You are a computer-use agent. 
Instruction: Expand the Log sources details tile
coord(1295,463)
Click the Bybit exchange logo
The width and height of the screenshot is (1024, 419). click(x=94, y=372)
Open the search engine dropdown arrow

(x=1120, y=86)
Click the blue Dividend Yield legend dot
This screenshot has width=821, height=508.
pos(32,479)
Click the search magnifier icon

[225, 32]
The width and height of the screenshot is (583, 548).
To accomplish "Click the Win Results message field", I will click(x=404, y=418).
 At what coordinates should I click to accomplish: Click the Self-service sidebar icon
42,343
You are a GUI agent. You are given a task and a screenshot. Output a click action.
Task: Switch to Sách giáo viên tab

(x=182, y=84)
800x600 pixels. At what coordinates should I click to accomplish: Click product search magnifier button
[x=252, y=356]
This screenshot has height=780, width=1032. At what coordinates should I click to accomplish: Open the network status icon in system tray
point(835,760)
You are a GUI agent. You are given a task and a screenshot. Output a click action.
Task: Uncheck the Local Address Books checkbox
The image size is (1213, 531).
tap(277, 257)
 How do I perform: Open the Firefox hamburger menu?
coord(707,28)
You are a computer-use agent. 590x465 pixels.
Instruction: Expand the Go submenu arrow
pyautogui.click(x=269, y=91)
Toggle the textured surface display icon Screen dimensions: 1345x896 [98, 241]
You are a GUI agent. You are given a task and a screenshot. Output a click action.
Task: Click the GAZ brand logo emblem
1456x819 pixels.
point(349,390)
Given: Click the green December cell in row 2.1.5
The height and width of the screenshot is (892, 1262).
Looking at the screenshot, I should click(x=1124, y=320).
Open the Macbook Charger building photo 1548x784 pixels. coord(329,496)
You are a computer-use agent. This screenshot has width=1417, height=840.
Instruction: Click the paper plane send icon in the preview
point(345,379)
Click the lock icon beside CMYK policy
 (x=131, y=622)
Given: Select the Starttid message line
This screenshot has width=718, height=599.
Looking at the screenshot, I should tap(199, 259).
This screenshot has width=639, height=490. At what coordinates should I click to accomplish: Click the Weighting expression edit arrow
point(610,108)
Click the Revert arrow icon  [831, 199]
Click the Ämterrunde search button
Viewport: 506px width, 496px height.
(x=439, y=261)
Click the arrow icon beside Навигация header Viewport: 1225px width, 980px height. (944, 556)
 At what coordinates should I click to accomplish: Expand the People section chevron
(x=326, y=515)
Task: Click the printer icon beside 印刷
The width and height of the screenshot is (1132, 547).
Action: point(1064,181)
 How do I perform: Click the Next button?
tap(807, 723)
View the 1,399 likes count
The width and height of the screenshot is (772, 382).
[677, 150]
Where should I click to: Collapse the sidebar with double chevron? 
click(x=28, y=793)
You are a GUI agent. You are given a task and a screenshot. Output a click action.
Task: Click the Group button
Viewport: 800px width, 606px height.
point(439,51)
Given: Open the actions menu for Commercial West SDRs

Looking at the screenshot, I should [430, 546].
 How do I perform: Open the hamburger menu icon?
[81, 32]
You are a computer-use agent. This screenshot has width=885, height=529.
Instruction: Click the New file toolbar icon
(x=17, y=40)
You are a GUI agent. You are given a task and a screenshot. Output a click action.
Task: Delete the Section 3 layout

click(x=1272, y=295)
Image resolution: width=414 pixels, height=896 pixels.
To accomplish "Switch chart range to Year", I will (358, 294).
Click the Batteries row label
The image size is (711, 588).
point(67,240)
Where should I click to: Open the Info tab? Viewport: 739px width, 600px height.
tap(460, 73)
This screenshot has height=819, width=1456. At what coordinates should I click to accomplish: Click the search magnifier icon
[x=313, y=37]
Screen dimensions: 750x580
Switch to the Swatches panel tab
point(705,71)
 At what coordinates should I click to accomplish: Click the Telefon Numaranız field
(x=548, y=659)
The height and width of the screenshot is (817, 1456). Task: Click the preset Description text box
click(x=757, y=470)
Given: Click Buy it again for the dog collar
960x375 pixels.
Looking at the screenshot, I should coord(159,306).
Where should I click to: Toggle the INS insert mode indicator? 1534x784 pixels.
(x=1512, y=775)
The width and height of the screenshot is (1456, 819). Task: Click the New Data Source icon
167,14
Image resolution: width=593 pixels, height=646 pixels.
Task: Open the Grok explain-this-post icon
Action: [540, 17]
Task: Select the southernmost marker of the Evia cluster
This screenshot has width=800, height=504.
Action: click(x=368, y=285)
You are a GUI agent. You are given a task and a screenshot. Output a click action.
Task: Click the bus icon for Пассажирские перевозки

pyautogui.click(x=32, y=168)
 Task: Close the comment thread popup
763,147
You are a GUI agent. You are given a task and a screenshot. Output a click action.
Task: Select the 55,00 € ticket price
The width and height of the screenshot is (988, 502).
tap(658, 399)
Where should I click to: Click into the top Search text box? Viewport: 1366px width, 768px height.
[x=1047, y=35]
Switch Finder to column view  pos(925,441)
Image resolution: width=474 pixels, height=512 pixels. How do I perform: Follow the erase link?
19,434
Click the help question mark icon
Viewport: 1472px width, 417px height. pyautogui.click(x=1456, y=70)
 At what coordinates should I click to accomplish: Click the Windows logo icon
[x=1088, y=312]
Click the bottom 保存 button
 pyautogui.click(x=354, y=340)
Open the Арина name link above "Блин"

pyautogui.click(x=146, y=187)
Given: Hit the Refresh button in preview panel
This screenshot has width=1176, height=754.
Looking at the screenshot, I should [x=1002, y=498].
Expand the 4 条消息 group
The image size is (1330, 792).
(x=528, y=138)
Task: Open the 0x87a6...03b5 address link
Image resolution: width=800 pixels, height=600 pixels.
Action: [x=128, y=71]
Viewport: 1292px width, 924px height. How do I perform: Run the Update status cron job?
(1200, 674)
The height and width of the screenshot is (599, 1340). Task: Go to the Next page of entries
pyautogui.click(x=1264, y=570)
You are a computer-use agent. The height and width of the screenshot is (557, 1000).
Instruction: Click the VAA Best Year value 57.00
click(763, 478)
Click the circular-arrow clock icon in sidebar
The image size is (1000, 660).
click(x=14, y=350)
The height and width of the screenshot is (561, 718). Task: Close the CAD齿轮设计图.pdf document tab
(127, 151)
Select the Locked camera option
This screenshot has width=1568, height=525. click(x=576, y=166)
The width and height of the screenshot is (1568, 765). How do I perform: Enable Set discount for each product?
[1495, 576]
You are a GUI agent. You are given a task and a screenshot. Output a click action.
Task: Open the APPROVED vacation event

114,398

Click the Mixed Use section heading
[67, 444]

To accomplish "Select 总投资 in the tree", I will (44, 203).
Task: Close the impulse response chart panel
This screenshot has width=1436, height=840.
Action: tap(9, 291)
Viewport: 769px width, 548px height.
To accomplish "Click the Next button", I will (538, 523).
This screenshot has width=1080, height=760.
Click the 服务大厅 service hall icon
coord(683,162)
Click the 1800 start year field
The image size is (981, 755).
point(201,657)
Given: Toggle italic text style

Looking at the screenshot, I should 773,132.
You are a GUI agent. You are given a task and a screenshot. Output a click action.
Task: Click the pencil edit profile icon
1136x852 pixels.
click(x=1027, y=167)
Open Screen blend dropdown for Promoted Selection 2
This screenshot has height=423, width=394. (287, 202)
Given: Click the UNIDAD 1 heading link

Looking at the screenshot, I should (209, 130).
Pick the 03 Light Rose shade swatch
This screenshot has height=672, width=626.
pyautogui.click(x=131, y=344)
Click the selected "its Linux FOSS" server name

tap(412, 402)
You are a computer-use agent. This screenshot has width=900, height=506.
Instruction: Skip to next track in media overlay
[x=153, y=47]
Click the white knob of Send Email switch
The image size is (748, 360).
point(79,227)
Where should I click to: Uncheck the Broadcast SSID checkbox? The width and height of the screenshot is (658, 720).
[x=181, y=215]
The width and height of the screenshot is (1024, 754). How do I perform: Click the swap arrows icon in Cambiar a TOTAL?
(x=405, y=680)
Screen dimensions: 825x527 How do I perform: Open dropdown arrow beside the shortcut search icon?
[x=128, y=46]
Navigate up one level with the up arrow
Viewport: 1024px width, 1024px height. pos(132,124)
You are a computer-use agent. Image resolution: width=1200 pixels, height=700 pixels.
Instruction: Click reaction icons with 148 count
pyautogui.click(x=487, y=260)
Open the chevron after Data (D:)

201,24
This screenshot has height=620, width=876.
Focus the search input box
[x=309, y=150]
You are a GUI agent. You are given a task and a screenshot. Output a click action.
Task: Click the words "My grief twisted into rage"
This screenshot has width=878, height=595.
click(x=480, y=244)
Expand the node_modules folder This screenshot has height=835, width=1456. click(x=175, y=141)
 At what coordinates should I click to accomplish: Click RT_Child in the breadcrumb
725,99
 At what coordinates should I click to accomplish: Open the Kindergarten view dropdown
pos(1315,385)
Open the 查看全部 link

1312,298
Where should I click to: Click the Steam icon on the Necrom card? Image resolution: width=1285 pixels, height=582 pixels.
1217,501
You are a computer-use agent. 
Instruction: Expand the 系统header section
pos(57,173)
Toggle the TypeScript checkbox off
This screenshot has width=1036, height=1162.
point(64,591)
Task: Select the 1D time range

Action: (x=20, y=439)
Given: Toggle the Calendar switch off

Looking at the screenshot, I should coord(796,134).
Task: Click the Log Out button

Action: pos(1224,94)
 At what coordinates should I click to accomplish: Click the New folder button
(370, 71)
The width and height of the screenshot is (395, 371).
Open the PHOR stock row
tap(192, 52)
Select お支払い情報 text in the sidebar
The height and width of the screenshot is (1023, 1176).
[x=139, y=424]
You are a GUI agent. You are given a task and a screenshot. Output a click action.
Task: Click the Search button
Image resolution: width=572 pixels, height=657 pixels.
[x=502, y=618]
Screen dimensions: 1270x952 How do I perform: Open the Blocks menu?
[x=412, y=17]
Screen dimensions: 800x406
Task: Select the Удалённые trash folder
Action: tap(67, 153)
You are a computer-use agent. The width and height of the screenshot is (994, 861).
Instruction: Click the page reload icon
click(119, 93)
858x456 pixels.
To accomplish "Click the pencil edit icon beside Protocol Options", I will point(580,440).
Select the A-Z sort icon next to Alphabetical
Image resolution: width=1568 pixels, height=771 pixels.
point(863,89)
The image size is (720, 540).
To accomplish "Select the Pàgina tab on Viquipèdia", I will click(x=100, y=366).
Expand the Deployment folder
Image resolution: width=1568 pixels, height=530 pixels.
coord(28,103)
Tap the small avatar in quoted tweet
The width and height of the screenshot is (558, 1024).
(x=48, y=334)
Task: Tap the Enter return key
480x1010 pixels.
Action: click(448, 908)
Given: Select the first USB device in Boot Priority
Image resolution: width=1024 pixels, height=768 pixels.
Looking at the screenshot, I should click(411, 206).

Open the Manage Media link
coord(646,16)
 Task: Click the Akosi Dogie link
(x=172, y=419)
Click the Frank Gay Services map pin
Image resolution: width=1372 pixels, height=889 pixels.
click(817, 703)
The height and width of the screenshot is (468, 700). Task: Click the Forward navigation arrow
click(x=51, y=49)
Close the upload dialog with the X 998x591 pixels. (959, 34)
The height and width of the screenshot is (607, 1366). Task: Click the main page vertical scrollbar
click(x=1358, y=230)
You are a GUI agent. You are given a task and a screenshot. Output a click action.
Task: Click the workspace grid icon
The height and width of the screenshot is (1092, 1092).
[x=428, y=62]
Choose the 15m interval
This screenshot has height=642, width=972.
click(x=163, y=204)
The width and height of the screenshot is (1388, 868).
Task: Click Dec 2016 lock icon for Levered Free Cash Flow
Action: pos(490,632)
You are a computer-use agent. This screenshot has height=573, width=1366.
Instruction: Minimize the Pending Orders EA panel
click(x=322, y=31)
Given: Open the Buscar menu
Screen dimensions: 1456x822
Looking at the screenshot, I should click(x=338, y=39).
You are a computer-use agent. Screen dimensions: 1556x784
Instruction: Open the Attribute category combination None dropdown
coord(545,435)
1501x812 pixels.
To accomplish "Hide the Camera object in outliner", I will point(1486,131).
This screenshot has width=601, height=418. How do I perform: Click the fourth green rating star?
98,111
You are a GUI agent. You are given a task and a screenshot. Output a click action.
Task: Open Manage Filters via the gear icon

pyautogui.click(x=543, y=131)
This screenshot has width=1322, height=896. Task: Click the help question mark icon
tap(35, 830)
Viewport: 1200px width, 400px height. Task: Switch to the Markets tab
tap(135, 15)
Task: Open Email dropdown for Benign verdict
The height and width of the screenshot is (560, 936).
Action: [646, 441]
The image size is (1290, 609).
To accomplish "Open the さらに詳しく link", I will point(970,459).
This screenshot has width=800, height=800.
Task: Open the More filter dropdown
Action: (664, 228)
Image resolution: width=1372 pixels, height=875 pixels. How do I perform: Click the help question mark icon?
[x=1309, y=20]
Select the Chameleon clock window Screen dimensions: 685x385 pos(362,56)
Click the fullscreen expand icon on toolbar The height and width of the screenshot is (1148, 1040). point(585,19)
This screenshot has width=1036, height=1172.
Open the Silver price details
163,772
######
Rewrite the items from the line with "Click the Revert" up to and including the line with "Click the arrow", swapping "Revert" for "Undo" and leaving everything else unchanged.

Click the Undo arrow icon  [831, 199]
Click the Ämterrunde search button
Viewport: 506px width, 496px height.
(x=439, y=261)
Click the arrow icon beside Навигация header Viewport: 1225px width, 980px height. (944, 556)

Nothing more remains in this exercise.